Hack Back Bill

The Active Cyber Defense Certainty Act (ACDC), also known as the “Hack Back” bill was first introduced in the U.S. House of Representatives in 2017. The bill has been worked on since, and if passed, would amend the Computer Fraud and Abuse Act. The proposed bill would provide protection for companies that are victims of fraud if they execute more aggressive response activities in an incident when compared to the traditional “detect and report” strategy largely used today.

What types of hacking back are being debated in this Bill?

There are three activities described in this bill defining what a company can and should do when it is being attacked.  Those are specifically, 

  1. To establish attribution of criminal activity, which then would be shared with law enforcement and other relevant government agencies;
  2. To disrupt continued unauthorized activity against the defender’s network; and
  3. To monitor the behavior of an attacker to assist in development future intrusion prevention or cyber defense techniques.

What actions are Forbidden in the ACDC Bill proposed?

There are many forbidden actions outlined in ACDC including :

  1. destroying someone else’s data;
  2. causing physical or financial losses;
  3. creating threats to public health; and
  4. conducting unnecessary reconnaissance on the hacking system as it might not belong to the hacker but be an intermediary, and more.
Challenges with any Legislation on Hacking Back

The largest problem with this bill from CyberHoot’s perspective is the difficulty in attributing an attack to a single entity, hacking group, or nation state.  False Flags abound in the hacking world leading to attribution errors.  The potential for harmful escalation in cyberattacks exists through imperfect attributions is even larger online than in the physical world.  This legislation is bound to be debated far into the future without clear resolution.

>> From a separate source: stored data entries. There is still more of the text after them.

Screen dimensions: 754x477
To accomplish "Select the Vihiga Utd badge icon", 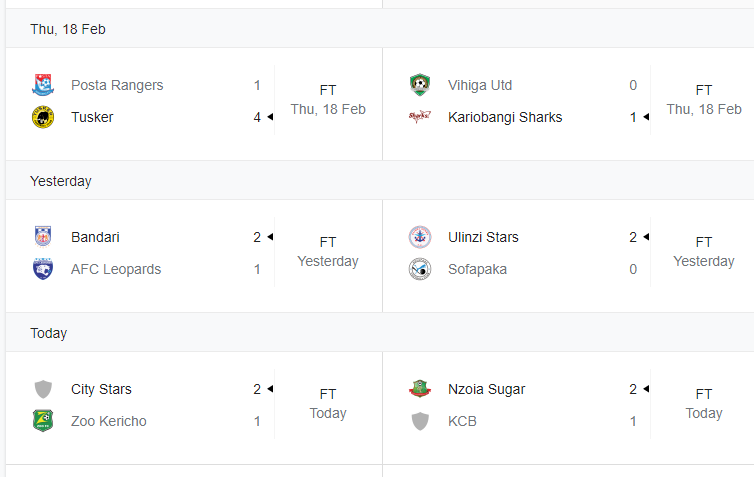I will pos(420,85).
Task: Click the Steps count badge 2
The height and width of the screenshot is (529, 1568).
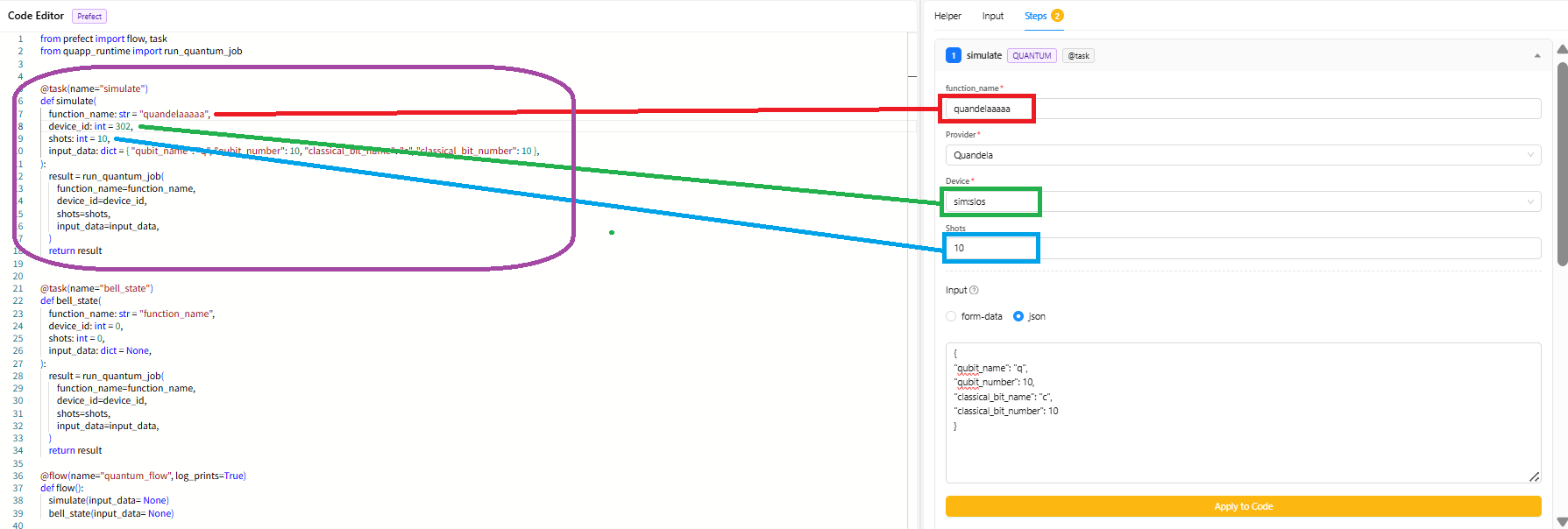Action: pos(1057,15)
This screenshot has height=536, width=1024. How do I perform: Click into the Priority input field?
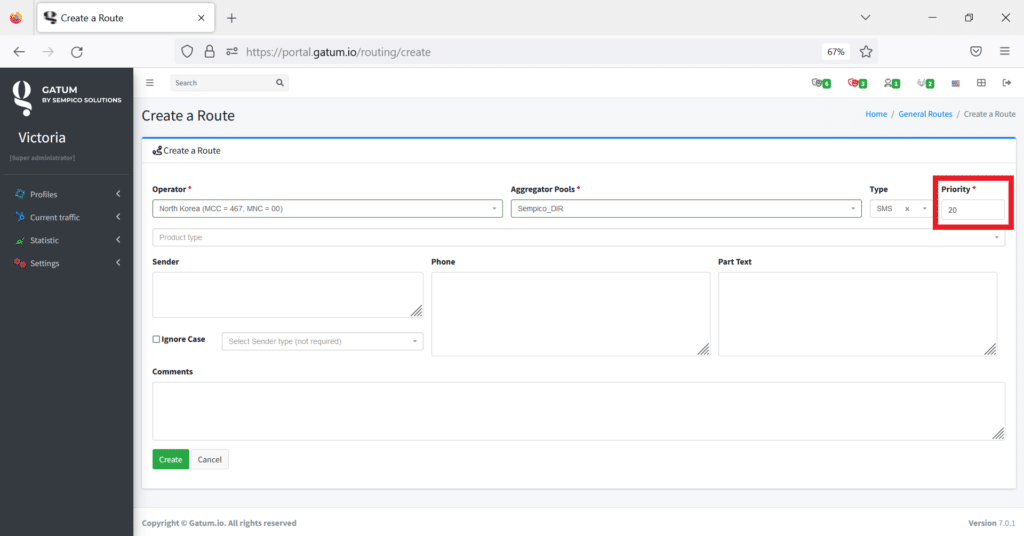pyautogui.click(x=972, y=210)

What does this mean for businesses?

Companies should simply be aware of this bill and what implications the could be. It is unlikely to pass, so there isn’t much preparation you can take for it.  The best advice a business can take is to have proper policies, programs, training and tools in place to secure and protect your data. There is significant potential from ambiguous language in the ACDC act, for businesses to “shoot themselves in the foot” by accidentally overstepping their legal bounds when hacking back. Overstepping your legal rights in this case could result in the potential for accusations of fraud, lawsuits, and costly court proceedings.

CyberHoot’s take on this legislation:

Given this legislation has been debated for many years now, and the arguments for and against it are numerous and compelling, it’s unlikely to pass into law anytime soon.